The addition of the Packery Channel issue to the April ballot turned what might have been a so-so City Council election into a battle for the future of Padre Island and to a large extent a decision point on how the city is to be run.
The Let Us Vote organization basically built its case to get signatures on two arguments: we didn't get to vote, and we already voted on that one.
Two young men who came to my door, on two different occasions, soliciting signatures said the Let Us Vote group wasn't for the Packery project or against it. We just think that people ought to vote on it, they said. What they sought, and got, was a vote on the council's decision to fund the local portion of the $30 million cost of dredging Packery Channel with tax-increment financing.
The companion argument was that the voters had already voted down Packery Channel in 1999 when Nueces County voters turned down bonds that would have paid for the dredging costs.
If the council had had its druthers, early April would have been one of the least likely dates on which to hold an election on Packery Channel. The council learned a lesson in November when it passed the first bond election in 14 years after several defeats: hold elections when the largest turnout is expected. By holding the election in November that resulted in the passage of sales tax measures to fund a new arena, repair the seawall and millions in dollars in bonds, the council avoided relying on the 20 percent or less turnout that had decided previous city issues.
A general election turnout assured that younger and Hispanic voters got to the polls, voters who could see the benefits of building an arena and who actually buy tickets to concerts and go to IceRay games.
So far, the Let Us Vote organizers have another advantage on their side: passion. Even with the hiring of petition-gatherers, it is no easy thing to get out and gather thousands of signatures. The front-page photo of Betty and Chuck Spencer, leaders of Let Us Vote, embracing in victory after they successfully forced the vote perfectly captured the enthusiasm and commitment that the Packery Channel opponents have devoted to their goal. Now they will put that passion to work to defeat the measure.
The supporters of Packery Channel would do well not to dismiss the Let Us Vote organization. It is easy to dismiss opponents of things like Packery Channel as "aginners" and perennial opponents. There is always a small group of Corpus Christians who oppose everything and anything. But if they were alone, they wouldn't have been able to pass the tax rate cap, or defeat the economic development sales tax (several times), or force the Packery Channel election.

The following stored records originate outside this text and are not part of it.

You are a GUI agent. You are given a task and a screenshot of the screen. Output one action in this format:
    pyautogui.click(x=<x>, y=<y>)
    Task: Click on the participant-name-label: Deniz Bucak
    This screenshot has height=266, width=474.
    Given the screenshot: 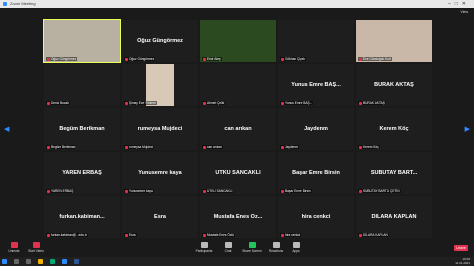 What is the action you would take?
    pyautogui.click(x=58, y=103)
    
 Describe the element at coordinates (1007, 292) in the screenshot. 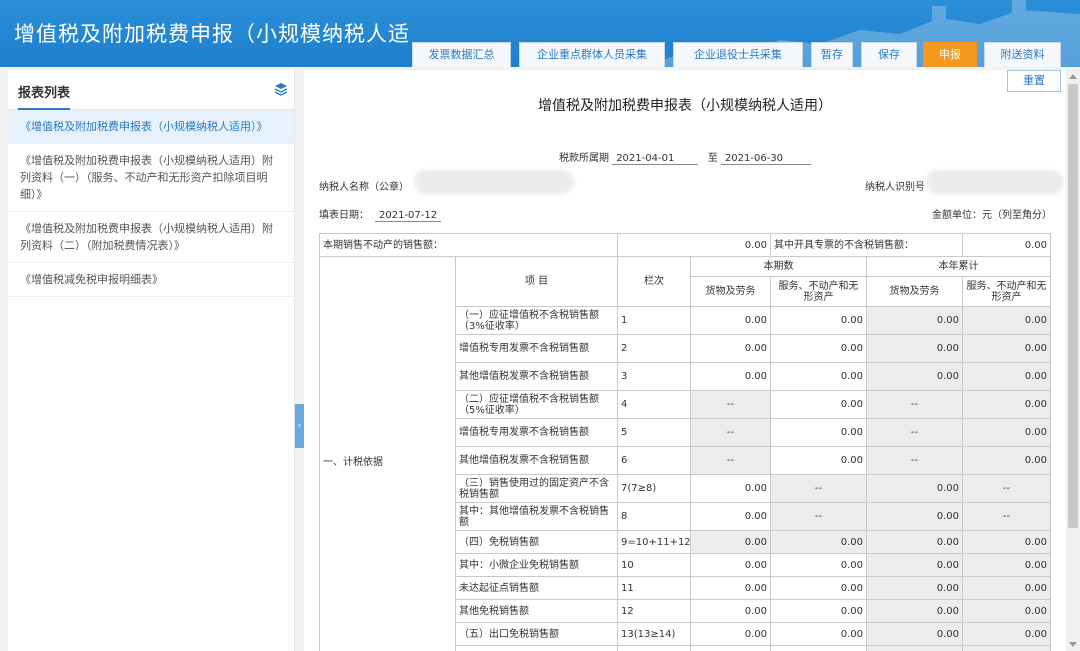

I see `header-services-ytd: 服务、不动产和无形资产` at that location.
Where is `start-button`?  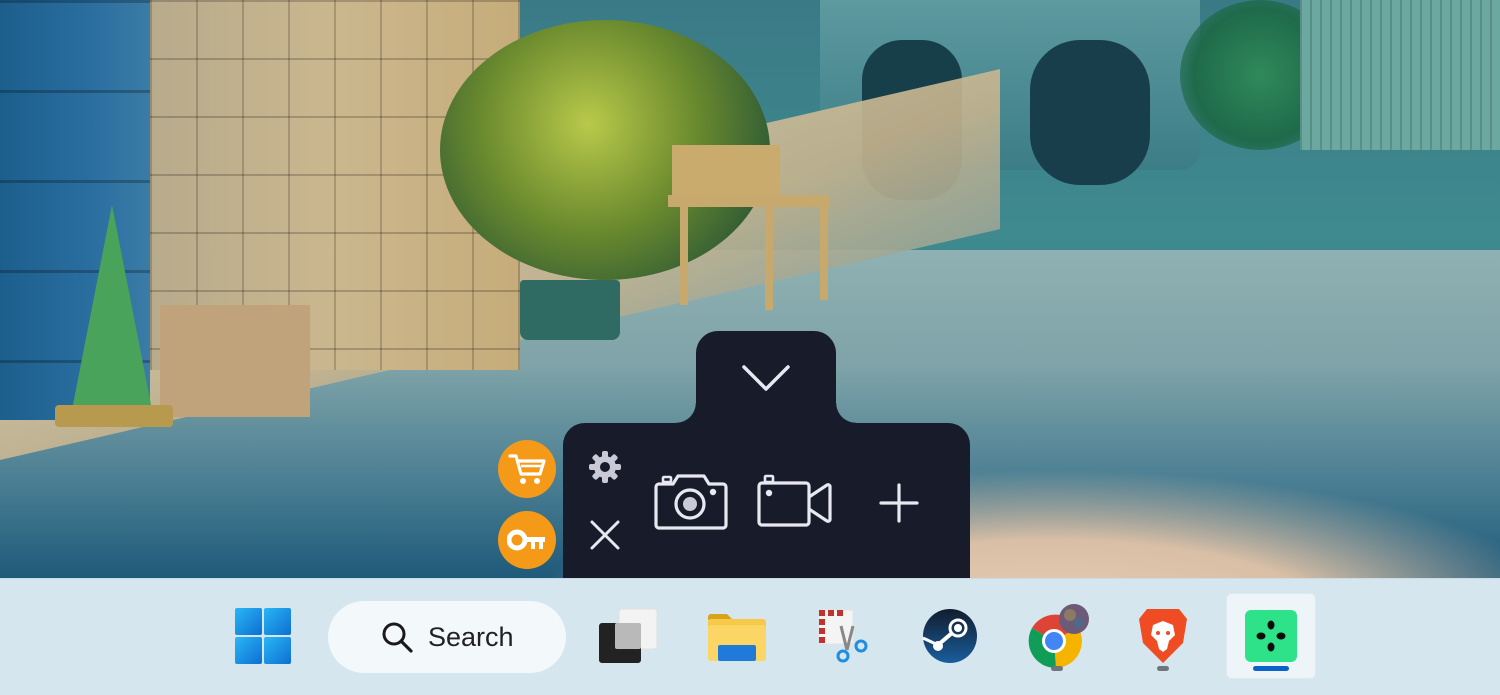 start-button is located at coordinates (263, 636).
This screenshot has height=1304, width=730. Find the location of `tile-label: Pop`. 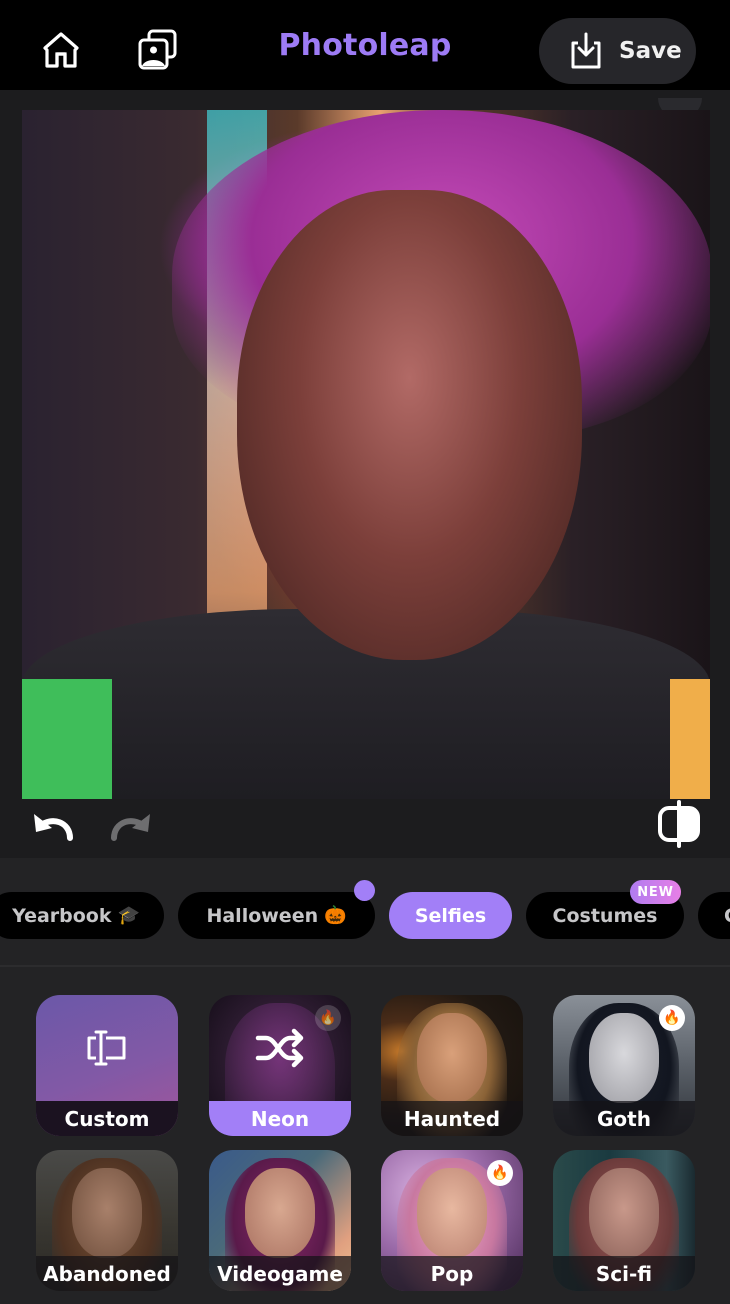

tile-label: Pop is located at coordinates (452, 1274).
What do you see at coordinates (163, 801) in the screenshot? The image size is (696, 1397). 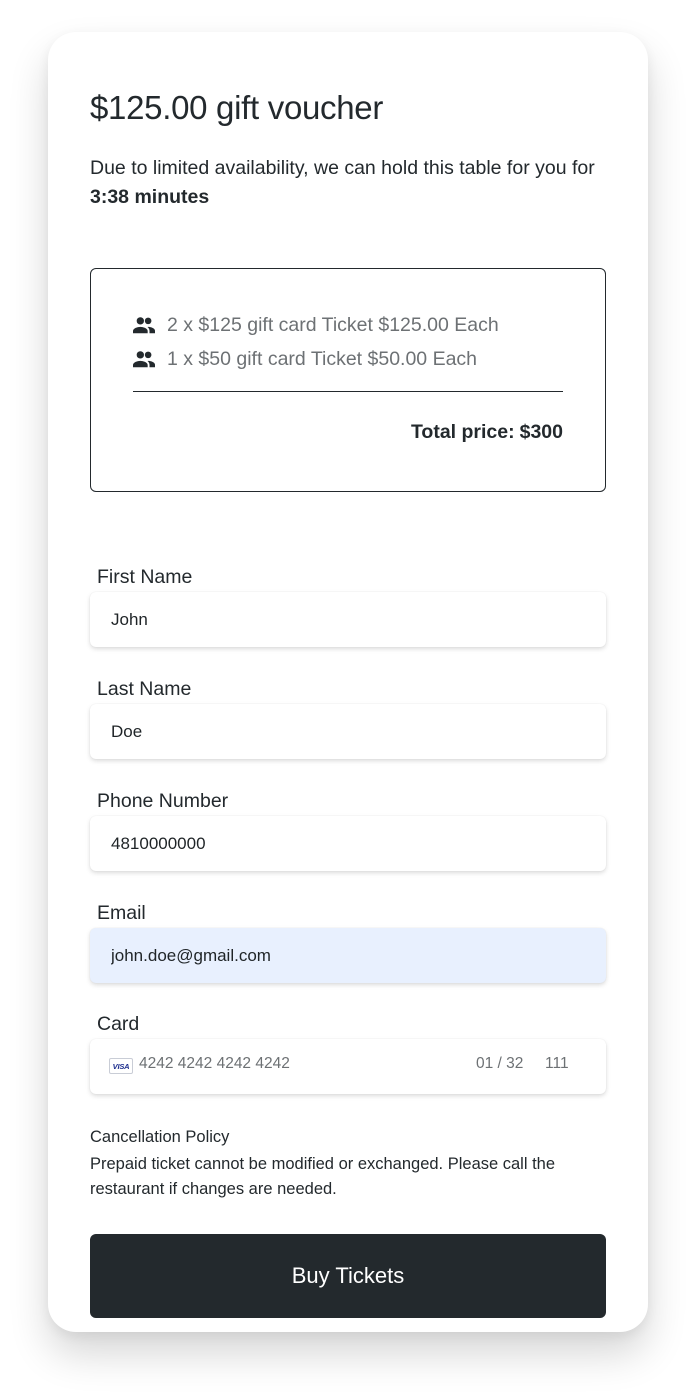 I see `phone-number-label: Phone Number` at bounding box center [163, 801].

But these opposition groups have been able to find support among voters who do have questions to be answered and doubts allayed. In that sense, the winning combination for Packery Channel supporters is the other part of the strategy followed last November: answer the charges with facts. The voters who will decide this election are not the hard core on either side, but the big middle who want the facts aired out.
Of course, the facts for Packery Channel really revolve around what kind of city we want Corpus Christi to be. A $677 million development with hotels, marina, restaurants and a convention center hangs on opening the channel on Padre Island. If you think that's not important, just read the disappointing city sales tax figures for the last quarter of the year. The drop of more than 6 percent means less money to pay for police, for park maintenance and for all city services. Those who think that developing Packery Channel affects only those who own boats need to rethink that narrow assumption.